**Requirements:** Reproduce every line of the records word for word, starting with the line that contains "Click the back arrow in the Help toolbar" and running down through the end of the records.

**Dataset excerpts:**
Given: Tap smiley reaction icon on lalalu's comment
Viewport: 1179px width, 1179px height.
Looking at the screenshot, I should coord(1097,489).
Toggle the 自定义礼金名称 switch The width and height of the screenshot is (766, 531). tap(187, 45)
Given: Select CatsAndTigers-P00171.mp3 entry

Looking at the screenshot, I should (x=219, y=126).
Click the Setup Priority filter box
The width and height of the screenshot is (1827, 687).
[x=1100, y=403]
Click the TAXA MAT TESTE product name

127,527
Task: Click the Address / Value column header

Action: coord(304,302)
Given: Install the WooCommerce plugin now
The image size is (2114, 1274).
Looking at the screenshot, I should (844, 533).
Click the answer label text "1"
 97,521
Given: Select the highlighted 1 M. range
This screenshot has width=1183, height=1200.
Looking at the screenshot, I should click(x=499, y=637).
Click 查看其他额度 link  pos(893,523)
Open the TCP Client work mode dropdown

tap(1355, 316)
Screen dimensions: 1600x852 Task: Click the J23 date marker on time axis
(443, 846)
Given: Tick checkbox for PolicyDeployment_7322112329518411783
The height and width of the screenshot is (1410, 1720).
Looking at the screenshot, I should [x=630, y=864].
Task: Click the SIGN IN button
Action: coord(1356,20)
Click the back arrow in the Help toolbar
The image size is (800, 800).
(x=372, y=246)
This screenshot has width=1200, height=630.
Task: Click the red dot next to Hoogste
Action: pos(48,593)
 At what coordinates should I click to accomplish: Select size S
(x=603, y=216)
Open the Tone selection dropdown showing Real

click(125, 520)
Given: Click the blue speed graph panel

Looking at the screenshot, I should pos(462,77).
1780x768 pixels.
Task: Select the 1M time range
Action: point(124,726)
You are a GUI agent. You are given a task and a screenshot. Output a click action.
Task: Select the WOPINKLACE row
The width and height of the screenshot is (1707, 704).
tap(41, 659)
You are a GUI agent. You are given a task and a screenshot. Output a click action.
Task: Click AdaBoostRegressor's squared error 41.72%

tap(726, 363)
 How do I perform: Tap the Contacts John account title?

**Worked solution:**
Click the back arrow in the Help toolbar
The image size is (800, 800).
(x=372, y=246)
This screenshot has width=1200, height=630.
Task: Click the red dot next to Hoogste
Action: pos(48,593)
 At what coordinates should I click to accomplish: Select size S
(x=603, y=216)
Open the Tone selection dropdown showing Real

click(125, 520)
Given: Click the blue speed graph panel

Looking at the screenshot, I should pos(462,77).
1780x768 pixels.
Task: Select the 1M time range
Action: point(124,726)
You are a GUI agent. You are given a task and a screenshot. Output a click action.
Task: Select the WOPINKLACE row
The width and height of the screenshot is (1707, 704).
tap(41, 659)
You are a GUI agent. You are given a task and a screenshot. Output a click action.
Task: Click AdaBoostRegressor's squared error 41.72%

tap(726, 363)
 How do I perform: Tap the Contacts John account title?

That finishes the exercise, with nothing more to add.